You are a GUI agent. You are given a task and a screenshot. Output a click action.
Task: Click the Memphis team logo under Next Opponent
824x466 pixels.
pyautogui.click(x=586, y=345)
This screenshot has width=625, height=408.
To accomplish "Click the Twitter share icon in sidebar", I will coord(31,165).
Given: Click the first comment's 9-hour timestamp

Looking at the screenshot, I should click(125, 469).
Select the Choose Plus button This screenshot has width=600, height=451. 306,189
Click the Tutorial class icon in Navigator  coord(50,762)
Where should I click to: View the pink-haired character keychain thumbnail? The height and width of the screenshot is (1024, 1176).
---
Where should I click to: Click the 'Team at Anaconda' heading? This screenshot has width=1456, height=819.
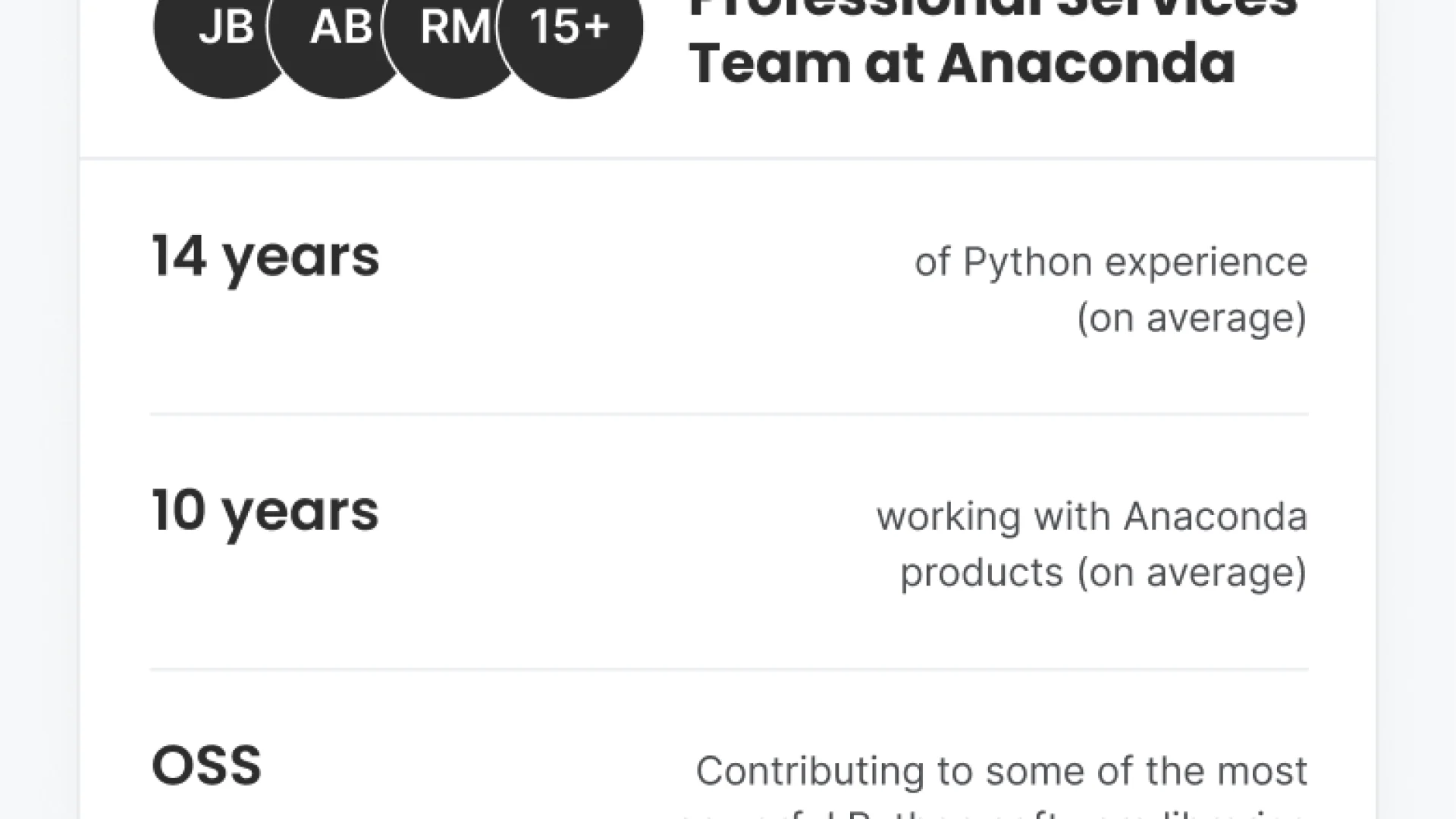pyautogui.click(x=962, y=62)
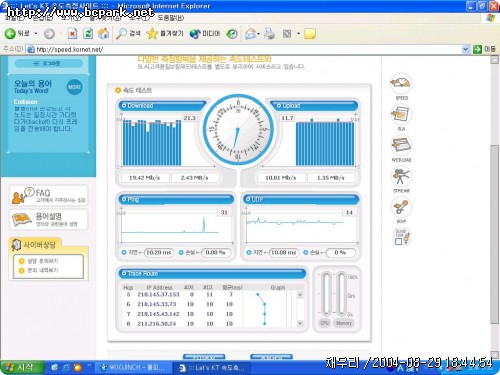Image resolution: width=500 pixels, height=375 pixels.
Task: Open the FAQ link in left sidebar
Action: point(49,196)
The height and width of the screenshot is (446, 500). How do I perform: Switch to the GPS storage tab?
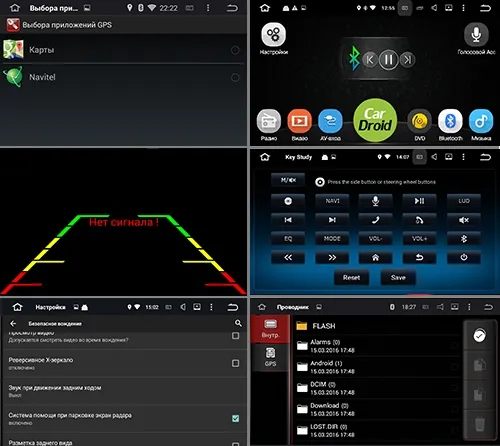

• TASK PROMPT
Copy the records verbatim from the line with "This screenshot has width=625, height=408." to the line with "Where should I click to: View", inclusive.

• ANSWER TO THE EXERCISE
This screenshot has width=625, height=408.
To accomplish "Click the Twitter share icon in sidebar", I will coord(31,165).
Given: Click the first comment's 9-hour timestamp

Looking at the screenshot, I should click(125, 469).
Select the Choose Plus button This screenshot has width=600, height=451. 306,189
Click the Tutorial class icon in Navigator  coord(50,762)
Where should I click to: View the pink-haired character keychain thumbnail? The height and width of the screenshot is (1024, 1176).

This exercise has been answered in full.